The answer to this is that fflush(stream)
is only formally defined for output streams, so fflush(stdout)
is OK, but fflush(stdin)
is not.
The purpose of fflush(stream)
is to make the operating system flush any buffers to the underlying file. For an example of a legitimate use, students often have problems like “my prompt doesn’t appear!” if they do something like:
printf("Enter a number: ");
However, they find that this works just fine:
printf("Enter a number:\n");
Of course, they don’t want a newline after their prompt, so they have a bit of a problem.
The reason for this is that the output to stdout
is buffered by the OS and the default behavior is (often) only to actually write the output to the terminal when a newline is encountered. Adding an fflush(stdout)
after the printf()
solves the problem:
printf("Enter a number: ");
fflush(stdout);
Now, working by analogy, people often think that fflush(stdin)
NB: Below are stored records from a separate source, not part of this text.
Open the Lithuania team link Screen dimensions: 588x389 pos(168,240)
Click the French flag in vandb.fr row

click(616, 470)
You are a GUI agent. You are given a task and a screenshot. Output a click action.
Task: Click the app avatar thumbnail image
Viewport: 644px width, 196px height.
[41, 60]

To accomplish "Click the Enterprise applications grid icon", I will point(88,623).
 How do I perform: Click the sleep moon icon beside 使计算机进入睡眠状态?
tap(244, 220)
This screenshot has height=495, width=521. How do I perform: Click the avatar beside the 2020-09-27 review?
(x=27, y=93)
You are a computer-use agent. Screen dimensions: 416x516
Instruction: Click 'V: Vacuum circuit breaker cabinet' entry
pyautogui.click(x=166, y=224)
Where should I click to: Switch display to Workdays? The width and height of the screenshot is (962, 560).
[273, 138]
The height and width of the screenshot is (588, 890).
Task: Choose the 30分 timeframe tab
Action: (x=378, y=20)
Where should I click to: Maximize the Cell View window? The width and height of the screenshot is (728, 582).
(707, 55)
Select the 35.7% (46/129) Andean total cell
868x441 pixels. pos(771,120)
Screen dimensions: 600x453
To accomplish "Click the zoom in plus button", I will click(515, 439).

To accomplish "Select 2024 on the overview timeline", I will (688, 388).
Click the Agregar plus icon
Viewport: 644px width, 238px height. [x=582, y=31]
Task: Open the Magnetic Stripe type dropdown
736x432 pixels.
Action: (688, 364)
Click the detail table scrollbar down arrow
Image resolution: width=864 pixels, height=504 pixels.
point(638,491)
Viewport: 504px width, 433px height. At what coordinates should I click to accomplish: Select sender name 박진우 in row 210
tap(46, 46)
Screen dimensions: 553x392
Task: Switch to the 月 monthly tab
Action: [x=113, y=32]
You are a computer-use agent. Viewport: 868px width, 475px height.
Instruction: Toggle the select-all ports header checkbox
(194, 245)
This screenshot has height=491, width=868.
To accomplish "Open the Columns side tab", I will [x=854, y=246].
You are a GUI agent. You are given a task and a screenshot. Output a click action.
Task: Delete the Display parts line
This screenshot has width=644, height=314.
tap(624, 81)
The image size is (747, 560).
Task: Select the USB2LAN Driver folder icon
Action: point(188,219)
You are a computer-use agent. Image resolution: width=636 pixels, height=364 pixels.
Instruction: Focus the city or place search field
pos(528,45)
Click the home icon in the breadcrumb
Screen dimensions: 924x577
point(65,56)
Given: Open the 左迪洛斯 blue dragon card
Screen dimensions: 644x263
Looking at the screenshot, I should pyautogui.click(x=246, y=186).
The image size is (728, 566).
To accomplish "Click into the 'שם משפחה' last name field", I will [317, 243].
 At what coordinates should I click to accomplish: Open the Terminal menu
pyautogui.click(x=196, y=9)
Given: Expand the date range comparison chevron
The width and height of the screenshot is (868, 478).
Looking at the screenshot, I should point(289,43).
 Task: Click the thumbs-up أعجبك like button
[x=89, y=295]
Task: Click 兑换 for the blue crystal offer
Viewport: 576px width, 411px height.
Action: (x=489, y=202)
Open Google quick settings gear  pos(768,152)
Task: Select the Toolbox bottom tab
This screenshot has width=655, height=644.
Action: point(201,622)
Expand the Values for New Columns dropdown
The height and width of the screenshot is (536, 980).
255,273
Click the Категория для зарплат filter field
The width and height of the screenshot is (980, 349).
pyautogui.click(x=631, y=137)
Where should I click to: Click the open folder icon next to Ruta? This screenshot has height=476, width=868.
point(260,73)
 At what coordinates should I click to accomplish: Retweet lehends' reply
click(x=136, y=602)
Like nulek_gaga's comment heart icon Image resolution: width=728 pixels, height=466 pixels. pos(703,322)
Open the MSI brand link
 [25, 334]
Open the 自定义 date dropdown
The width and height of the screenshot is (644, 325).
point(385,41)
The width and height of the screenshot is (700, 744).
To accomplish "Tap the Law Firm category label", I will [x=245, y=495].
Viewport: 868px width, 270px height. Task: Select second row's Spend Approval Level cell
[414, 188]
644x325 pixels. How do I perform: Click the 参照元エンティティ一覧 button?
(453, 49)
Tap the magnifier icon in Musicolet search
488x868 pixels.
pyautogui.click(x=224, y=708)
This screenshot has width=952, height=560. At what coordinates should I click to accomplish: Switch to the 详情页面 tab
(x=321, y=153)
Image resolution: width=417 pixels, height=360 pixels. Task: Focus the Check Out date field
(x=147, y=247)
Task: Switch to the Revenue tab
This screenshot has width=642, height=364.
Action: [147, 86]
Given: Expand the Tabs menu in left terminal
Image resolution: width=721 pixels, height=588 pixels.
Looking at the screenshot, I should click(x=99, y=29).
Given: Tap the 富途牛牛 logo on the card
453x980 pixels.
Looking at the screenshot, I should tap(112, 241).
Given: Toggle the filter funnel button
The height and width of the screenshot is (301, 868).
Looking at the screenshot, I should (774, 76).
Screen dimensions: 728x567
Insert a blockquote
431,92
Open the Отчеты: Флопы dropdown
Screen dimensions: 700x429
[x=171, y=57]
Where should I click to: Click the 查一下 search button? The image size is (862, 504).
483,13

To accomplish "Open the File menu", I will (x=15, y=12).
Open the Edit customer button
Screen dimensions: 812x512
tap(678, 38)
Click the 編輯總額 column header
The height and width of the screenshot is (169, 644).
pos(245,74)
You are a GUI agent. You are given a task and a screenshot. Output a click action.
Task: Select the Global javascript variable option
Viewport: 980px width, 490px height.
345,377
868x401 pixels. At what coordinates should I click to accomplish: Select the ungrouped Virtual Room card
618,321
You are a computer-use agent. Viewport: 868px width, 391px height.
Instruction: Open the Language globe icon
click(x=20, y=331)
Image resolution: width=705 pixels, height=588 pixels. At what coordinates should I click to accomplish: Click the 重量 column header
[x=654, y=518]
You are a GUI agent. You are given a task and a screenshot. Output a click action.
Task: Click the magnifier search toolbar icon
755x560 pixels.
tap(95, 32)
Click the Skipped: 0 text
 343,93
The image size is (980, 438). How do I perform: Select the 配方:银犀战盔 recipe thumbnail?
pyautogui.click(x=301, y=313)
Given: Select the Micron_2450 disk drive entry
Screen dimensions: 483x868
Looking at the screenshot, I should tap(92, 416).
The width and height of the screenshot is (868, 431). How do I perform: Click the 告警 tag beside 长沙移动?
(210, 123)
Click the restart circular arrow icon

should discard any unused input, but if you think about it a little bit that doesn’t make much sense. What does it mean to “flush” an input buffer? Where is it “flushed” to? If you flush an output buffer, the output is sent to the underlying file or the terminal, where it would eventually wind up anyway, but where would input “eventually end up anyway”? There’s no way of knowing! What should the behavior be if the input stream data comes from a file or a pipe or a socket? It isn’t at all clear for input streams what the behavior of fflush()
should be, but it’s very clear for output streams in all cases. Hence, fflush()
is only defined for output streams.
The reason why the erroneous use of fflush(stdin)
became commonplace is that, many years ago, a few operating systems did implement a scheme where it worked as many people expected, discarding unused input. Microsoft DOS is a good example. Surprisingly, modern versions of Linux also implement fflush()
for input streams.
The right thing to do with “extra” unwanted terminal input is simply to read it and do nothing with it. This is almost as easy as calling fflush(stdin)
, works everywhere, and doesn’t rely on formally undefined behavior.
The C standard says:
If stream points to an output stream or an update stream in which the most recent operation was not input, the fflush function causes any unwritten data for that stream to be delivered to the host environment to be written to the file; otherwise, the behavior is undefined.
POSIX says (also explicitly defers to C standard):
If stream points to an output stream or an update stream in which the most recent operation was not input, fflush() shall cause any unwritten data for that stream to be written to the file, …
But the Linux manpage says:
For output streams, fflush() forces a write of all user-space buffered data for the given output or update stream via the stream’s underlying write function. For input streams, fflush() discards any buffered data that has been fetched from the underlying file, but has not been consumed by the application. The open status of the stream is unaffected.